• [TEXTO DE LECTURA]:
* * * *

Obligadas a abandonar sus estudios tras acabar primaria, las mujeres de Afganistán afrontan una restricción tras otra mientras esperan en vano que la comunidad internacional actúe contra los talibanes

Niñas Afganistan
Niñas afganas asisten a clase en una escuela primaria, las únicas en las que aún están autorizadas a estudiar, en Kandahar, el 18 de septiembre de 2023.STRINGER (EFE)

Antes de que los talibanes volvieran al poder en Afganistán, el 15 de agosto de 2021, Amal estudiaba Derecho en Kabul, pero su sueño era convertirse “en una gran periodista”. Apenas un mes después, cuando los fundamentalistas arrebataron a las niñas mayores de 12 años el derecho a la educación, esta universitaria de 24 años, que oculta su nombre real, empezó a manifestarse en la calle con otras mujeres. Luego montó una escuela clandestina en su casa. Hace siete meses, explica por WhatsApp, los talibanes irrumpieron en su domicilio y amenazaron con matarla a ella y a su familia. Luego la azotaron. Amal envía unas fotografías de sus brazos cubiertos de hematomas. Esta activista pasó el jueves, cuando se cumplieron 1.000 días de la prohibición de estudiar a las adolescentes decretada por los talibanes, en total soledad, encerrada en la pequeña habitación donde vive escondida y en la clandestinidad. Amal —que arrastra secuelas en una pierna por aquella paliza— siente que las afganas están solas; que la comunidad internacional “no ha hecho nada” por ellas.

* * * *

• [DATOS EXTRAÍDOS]:
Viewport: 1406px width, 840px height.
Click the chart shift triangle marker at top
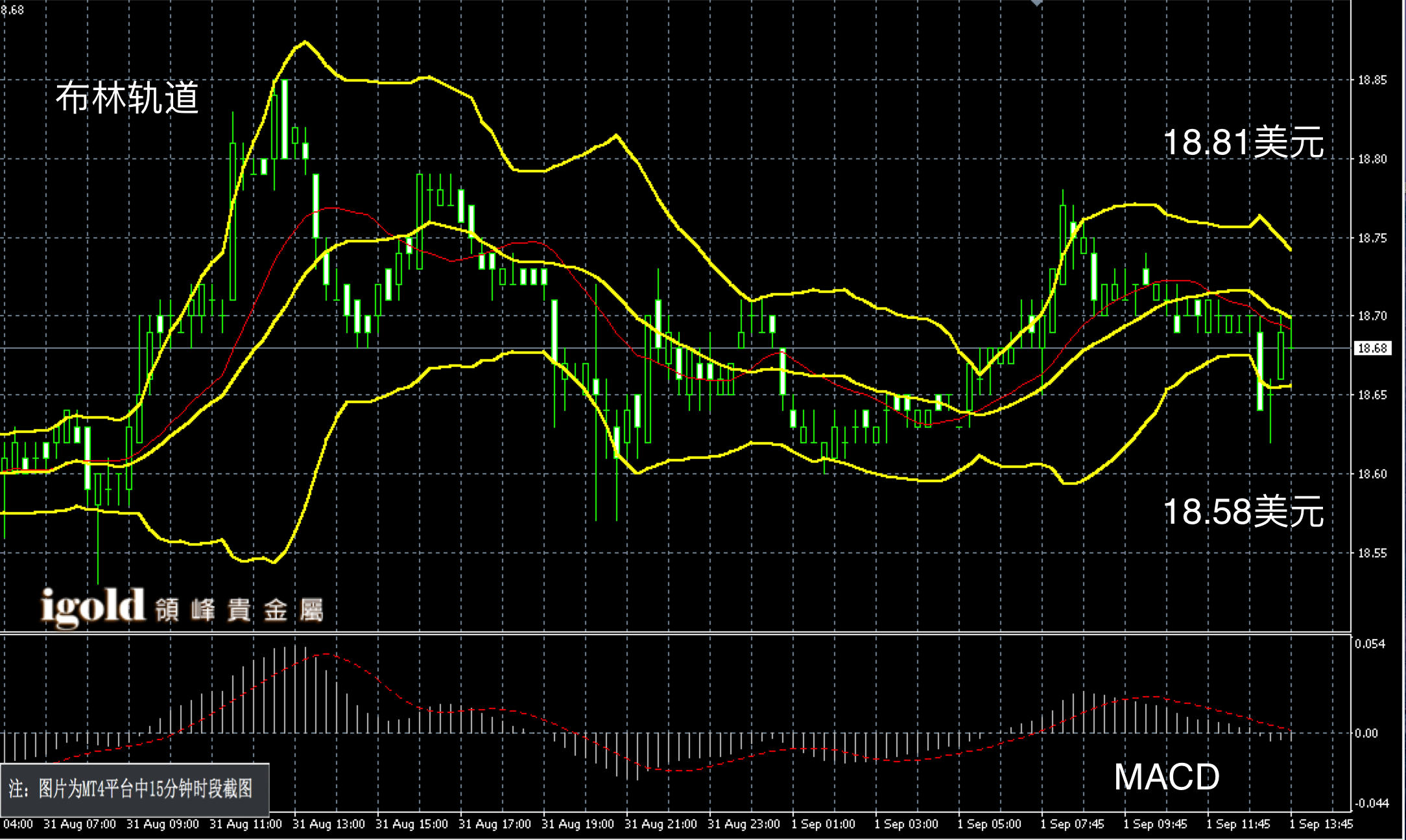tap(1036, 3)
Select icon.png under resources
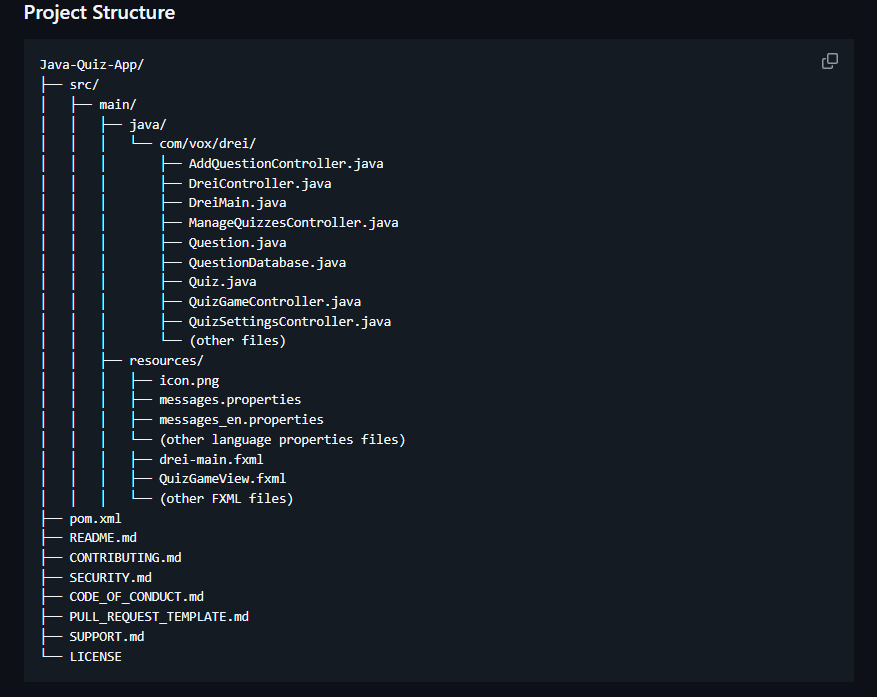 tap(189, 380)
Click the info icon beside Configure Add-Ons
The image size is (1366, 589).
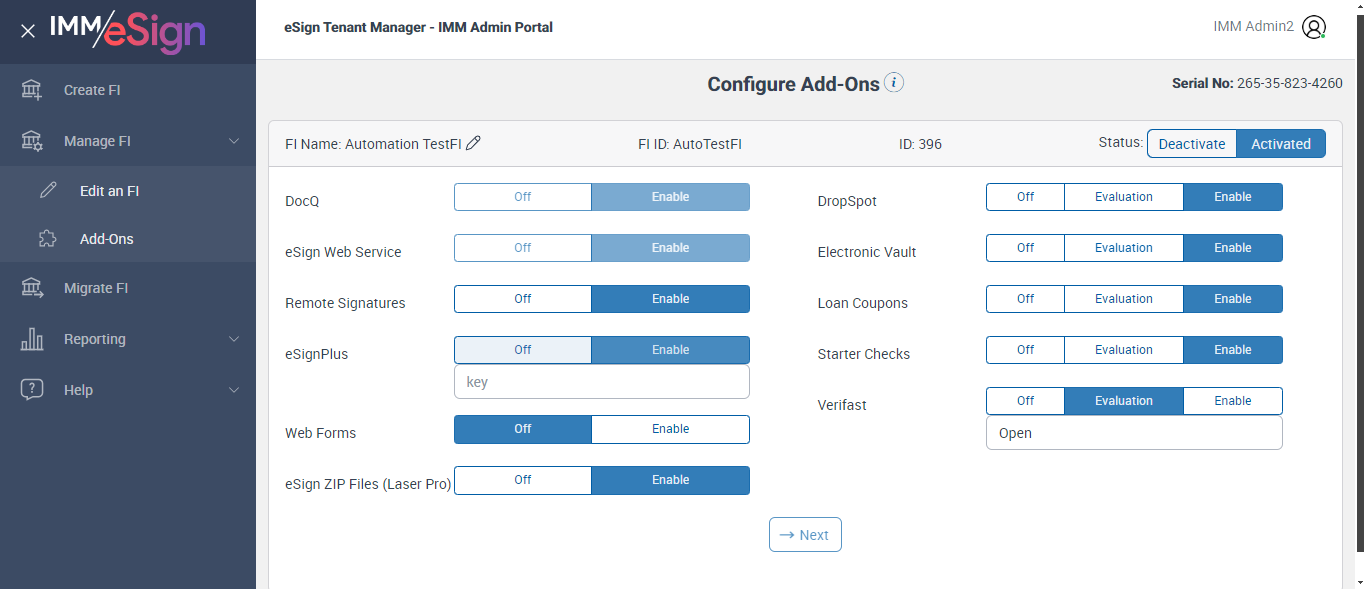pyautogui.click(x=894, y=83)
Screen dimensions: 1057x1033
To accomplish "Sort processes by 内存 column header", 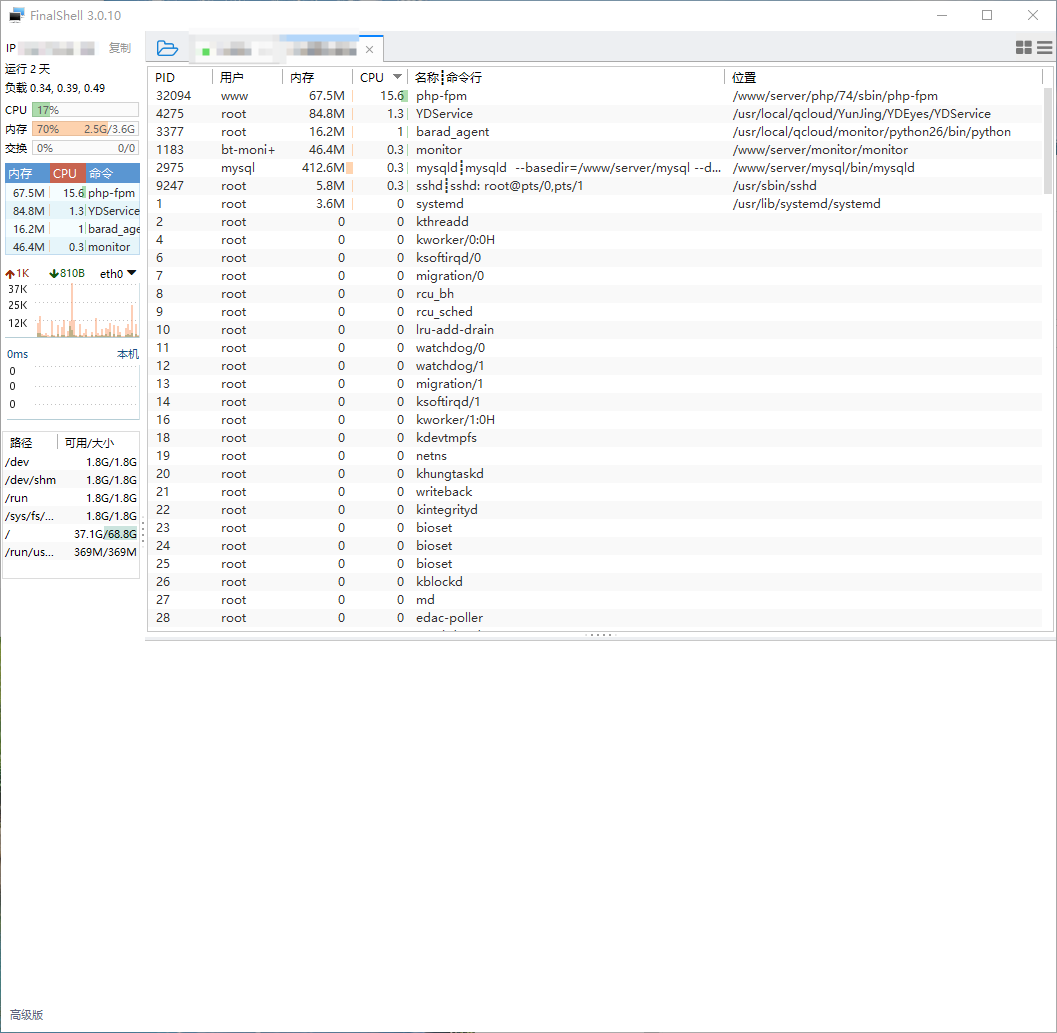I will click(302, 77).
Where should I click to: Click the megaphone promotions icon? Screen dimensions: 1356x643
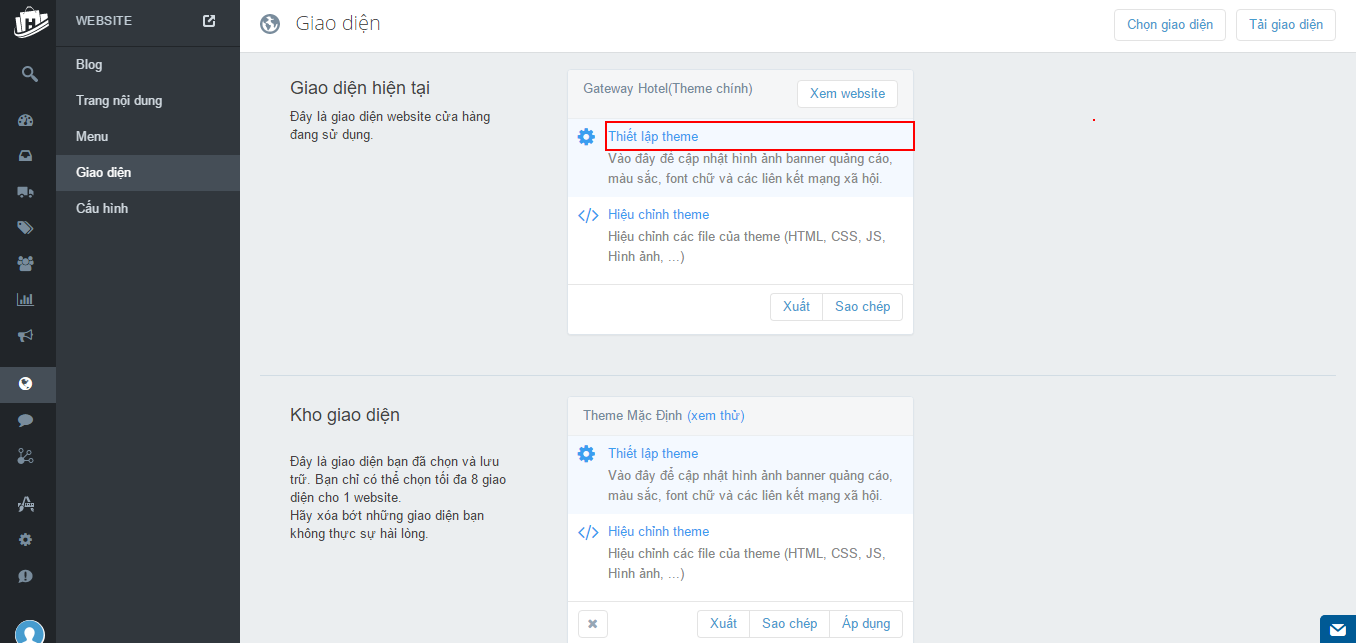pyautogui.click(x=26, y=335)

* * * *

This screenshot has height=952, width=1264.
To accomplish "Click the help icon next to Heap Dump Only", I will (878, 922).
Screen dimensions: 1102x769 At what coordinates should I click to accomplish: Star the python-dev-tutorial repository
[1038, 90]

* * * *

• [PROBLEMA PLANTEADO]:
Actualiza el pasaje del texto de lectura que empieza en "Obligadas a abandonar" y termina después de "de 2023.STRINGER (EFE)": escríbelo completo con "Herat" en lugar de "Kandahar".

• [LA RESPUESTA]:
Obligadas a abandonar sus estudios tras acabar primaria, las mujeres de Afganistán afrontan una restricción tras otra mientras esperan en vano que la comunidad internacional actúe contra los talibanes

Niñas Afganistan
Niñas afganas asisten a clase en una escuela primaria, las únicas en las que aún están autorizadas a estudiar, en Herat, el 18 de septiembre de 2023.STRINGER (EFE)